Preis des FPGAs darf ruhig zwischen 300-500 Euro liegen. Wichtig ist mir
das er mindestens 100 MHz von Haus aus hat.
Mal anders herum gefragt: Warum sollen es 100MHz sein? Ich hab bei mir
an der Uni letztes Semester eine Bachelorarbeit mit dem DE2-Board
gesehen. Dabei wird ein Kamerabild einer PAL-CMOS-Camera gelesen, mit
vergleichsweise komplexen Videofiltern bearbeitet, und auf einem Monitor
in Echtzeit mit Bewegungsrahmen (d.h. also optischen Kästchen um jedes
bewegte Bildsegment herum) auf einem PC-Monitor dargestellt. Dabei kann
man an der Schalterleiste zwischen verschiedenen Darstellungen zwischen
Normalfarbe ohne Änderung, alle Änderungen rot, rest Schwarz usw.
umschalten.
Sogar meine Professoren waren darüber erstaunt, dass der vergleichsweise
alte Cyclone II dafür schnell genug ist, wenn man es anständig
implementiert.
Ich habe auch mal zum Spaß einen Sinusgenerator mit dem FPGA
implementiert (einfach ein Flipflop, dessen ausgang rückgekoppelt wird).
Dann wird aus dem Rechteck am Ausgang ein 800MHz Sinus und das Teil
sogar warm ^^
Sowas ähnliches möchte ich auch machen:
Ich möchte ein Bild von einem Grafik Display lesen und es an den PC
senden, um es dort mit Bildverarbeitung zu bearbeiten.
Mir wurde gesagt das ich dazu mindestens 100MHz benötige, das ich beim
Kauf darauf achten soll.
Aber ich lasse mich gerne beraten. Ihr habt mehr Erfahrung, um das zu
beurteilen.
Schon mal vielen Dank für die Hilfe!
FH_Student schrieb:> Ich möchte ein Bild von einem Grafik Display lesen und es an den PC> senden, um es dort mit Bildverarbeitung zu bearbeiten.
Und wie kommt das Bild auf das Grafikdisplay?
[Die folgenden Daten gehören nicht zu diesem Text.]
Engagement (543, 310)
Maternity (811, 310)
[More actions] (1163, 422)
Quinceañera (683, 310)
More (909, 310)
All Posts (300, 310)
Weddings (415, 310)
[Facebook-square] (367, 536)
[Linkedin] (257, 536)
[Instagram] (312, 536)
100MHz schafft doch fast jeder aktuelle FPGA, wenn das Design synchron
ist und über Pipeline-Stufen verfügt (wenig Logik zwischen 2 FlipFlops).
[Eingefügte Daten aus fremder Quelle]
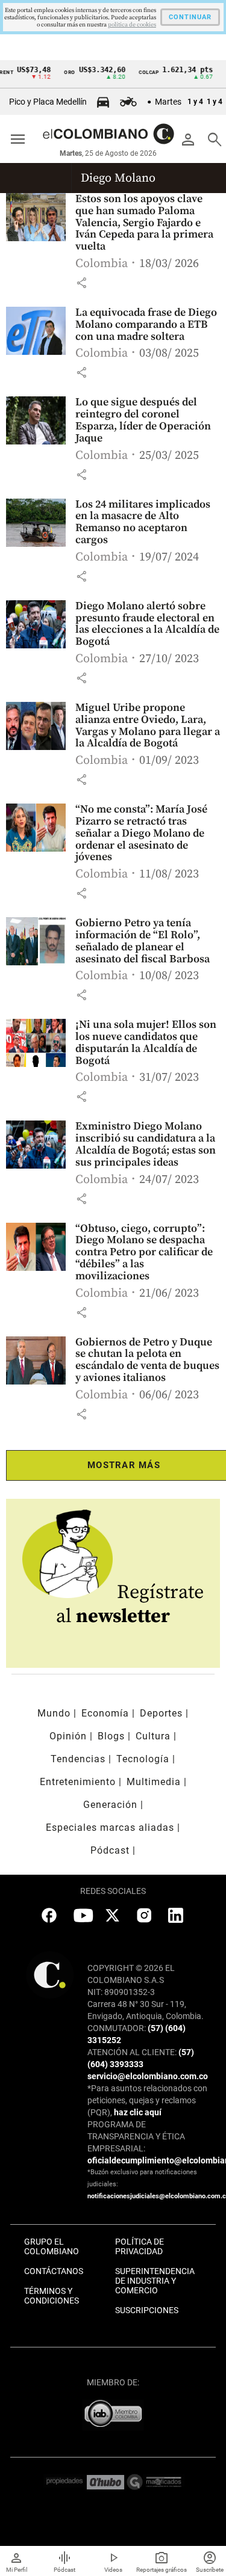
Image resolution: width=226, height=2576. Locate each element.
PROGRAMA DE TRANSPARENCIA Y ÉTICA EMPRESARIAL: (136, 2136)
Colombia (101, 263)
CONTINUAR (190, 17)
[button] (81, 283)
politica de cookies (132, 24)
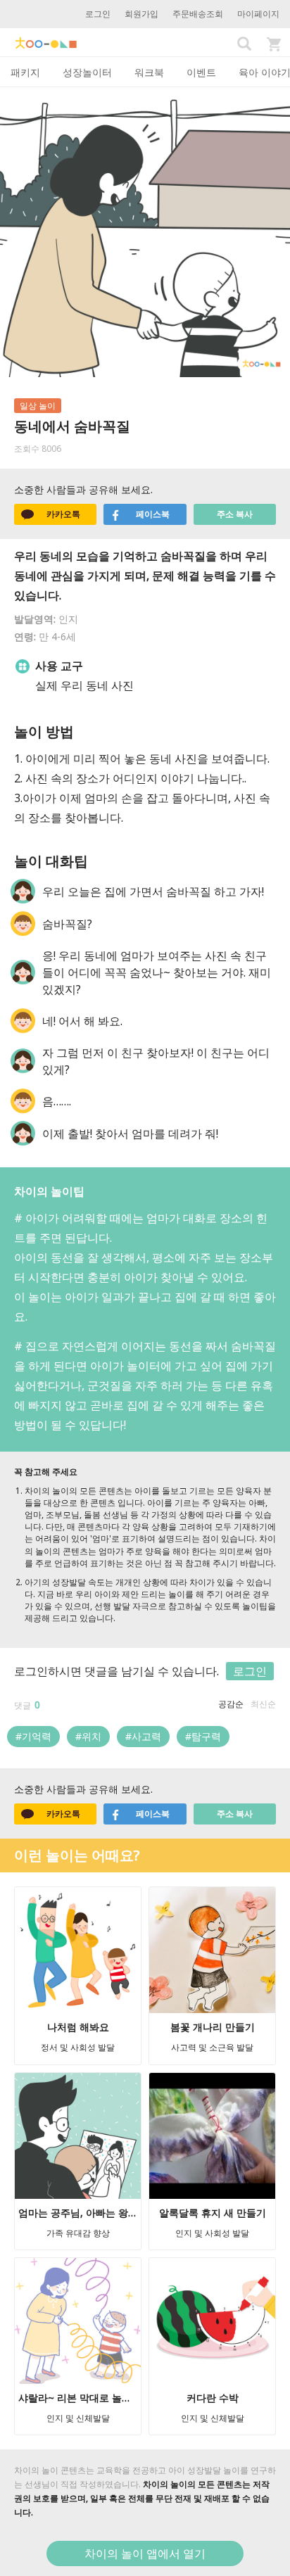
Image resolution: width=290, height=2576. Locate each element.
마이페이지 (258, 14)
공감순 (231, 1704)
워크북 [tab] (149, 72)
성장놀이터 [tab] (87, 72)
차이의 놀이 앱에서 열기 (145, 2553)
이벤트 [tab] (201, 72)
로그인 (98, 14)
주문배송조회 (197, 14)
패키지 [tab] (25, 72)
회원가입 (141, 14)
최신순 (263, 1704)
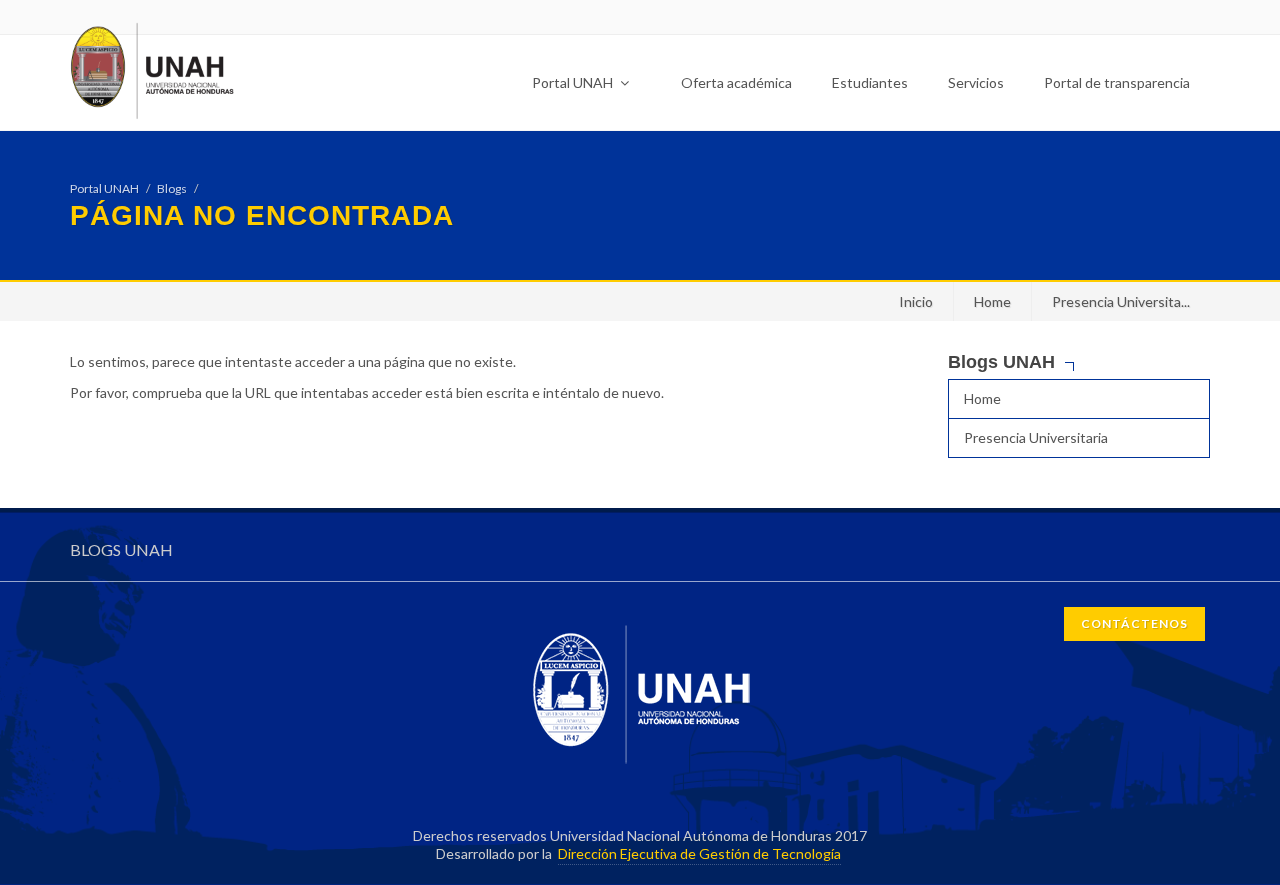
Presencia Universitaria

Wichtiger ist da eher die Anzahl der LUTs und FlipFlops, das müsstest du
wissen, was du brauchst. Wir haben hier zum Beispiel ein Design mit dem
Spartan 3e 500, etwa 60% voll, 2/3 davon laufen mit 100MHz und der Rest
mit 40MHz, und der FPGA kostet um die 20€. Auch der interne BlockRAM und
die DSP Module laufen mit weit über 100MHz.
@FH-student
In der heutigen Zeit ist es üblich FPGAs mit niedrigen Taktraten zu
versorgen (Bsp: 50Mhz), und diese später per PLL (Altera) oder
DCM(Xilinx) zu verändern, Je nach Design kann man so bis in den GHZ
bereich vordringen.
Wenn du wirklich bereit bist 300-500€ auszugeben dann kauf dir ein
DE2-115 um ca 300€, das erfüllt (überschreitet) micht sicherheit was ihr
fordert/braucht, außerdem hat es einfache Connectoren, und Altera hat
den Vorteil das "SignalTap" schon enthalten is was bei Xilinx mit
Chipscope nicht der fall ist in der Gratis editon.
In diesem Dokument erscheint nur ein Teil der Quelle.